--- Exercise material ---
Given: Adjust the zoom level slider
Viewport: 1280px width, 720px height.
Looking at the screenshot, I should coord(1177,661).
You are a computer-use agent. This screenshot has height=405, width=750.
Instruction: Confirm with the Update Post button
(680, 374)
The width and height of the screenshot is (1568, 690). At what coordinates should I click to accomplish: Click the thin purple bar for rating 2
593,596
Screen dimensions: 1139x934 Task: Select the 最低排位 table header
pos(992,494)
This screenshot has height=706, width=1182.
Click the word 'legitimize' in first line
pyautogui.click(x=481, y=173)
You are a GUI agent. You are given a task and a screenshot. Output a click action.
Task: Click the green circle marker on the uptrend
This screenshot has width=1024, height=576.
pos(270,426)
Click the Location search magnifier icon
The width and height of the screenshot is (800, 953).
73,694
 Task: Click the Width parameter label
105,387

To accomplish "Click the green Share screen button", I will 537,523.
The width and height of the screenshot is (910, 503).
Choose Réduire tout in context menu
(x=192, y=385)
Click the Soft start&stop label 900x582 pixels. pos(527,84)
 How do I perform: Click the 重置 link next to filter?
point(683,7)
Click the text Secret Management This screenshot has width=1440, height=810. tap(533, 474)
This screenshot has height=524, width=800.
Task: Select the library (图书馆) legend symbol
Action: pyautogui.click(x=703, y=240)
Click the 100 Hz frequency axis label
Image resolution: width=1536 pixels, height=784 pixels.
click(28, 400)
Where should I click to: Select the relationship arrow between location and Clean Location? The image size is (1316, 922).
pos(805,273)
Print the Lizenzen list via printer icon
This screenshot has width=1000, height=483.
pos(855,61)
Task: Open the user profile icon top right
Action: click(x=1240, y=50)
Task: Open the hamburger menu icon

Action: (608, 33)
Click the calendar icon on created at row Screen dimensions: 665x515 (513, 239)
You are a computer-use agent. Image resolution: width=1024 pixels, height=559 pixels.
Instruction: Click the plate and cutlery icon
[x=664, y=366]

--- Your instructions ---
Output the data exactly, in full.

--- Response ---
Given: Adjust the zoom level slider
Viewport: 1280px width, 720px height.
Looking at the screenshot, I should coord(1177,661).
You are a computer-use agent. This screenshot has height=405, width=750.
Instruction: Confirm with the Update Post button
(680, 374)
The width and height of the screenshot is (1568, 690). At what coordinates should I click to accomplish: Click the thin purple bar for rating 2
593,596
Screen dimensions: 1139x934 Task: Select the 最低排位 table header
pos(992,494)
This screenshot has height=706, width=1182.
Click the word 'legitimize' in first line
pyautogui.click(x=481, y=173)
You are a GUI agent. You are given a task and a screenshot. Output a click action.
Task: Click the green circle marker on the uptrend
This screenshot has width=1024, height=576.
pos(270,426)
Click the Location search magnifier icon
The width and height of the screenshot is (800, 953).
73,694
 Task: Click the Width parameter label
105,387

To accomplish "Click the green Share screen button", I will 537,523.
The width and height of the screenshot is (910, 503).
Choose Réduire tout in context menu
(x=192, y=385)
Click the Soft start&stop label 900x582 pixels. pos(527,84)
 How do I perform: Click the 重置 link next to filter?
point(683,7)
Click the text Secret Management This screenshot has width=1440, height=810. tap(533, 474)
This screenshot has height=524, width=800.
Task: Select the library (图书馆) legend symbol
Action: pyautogui.click(x=703, y=240)
Click the 100 Hz frequency axis label
Image resolution: width=1536 pixels, height=784 pixels.
click(28, 400)
Where should I click to: Select the relationship arrow between location and Clean Location? The image size is (1316, 922).
pos(805,273)
Print the Lizenzen list via printer icon
This screenshot has width=1000, height=483.
pos(855,61)
Task: Open the user profile icon top right
Action: click(x=1240, y=50)
Task: Open the hamburger menu icon

Action: (608, 33)
Click the calendar icon on created at row Screen dimensions: 665x515 (513, 239)
You are a computer-use agent. Image resolution: width=1024 pixels, height=559 pixels.
Instruction: Click the plate and cutlery icon
[x=664, y=366]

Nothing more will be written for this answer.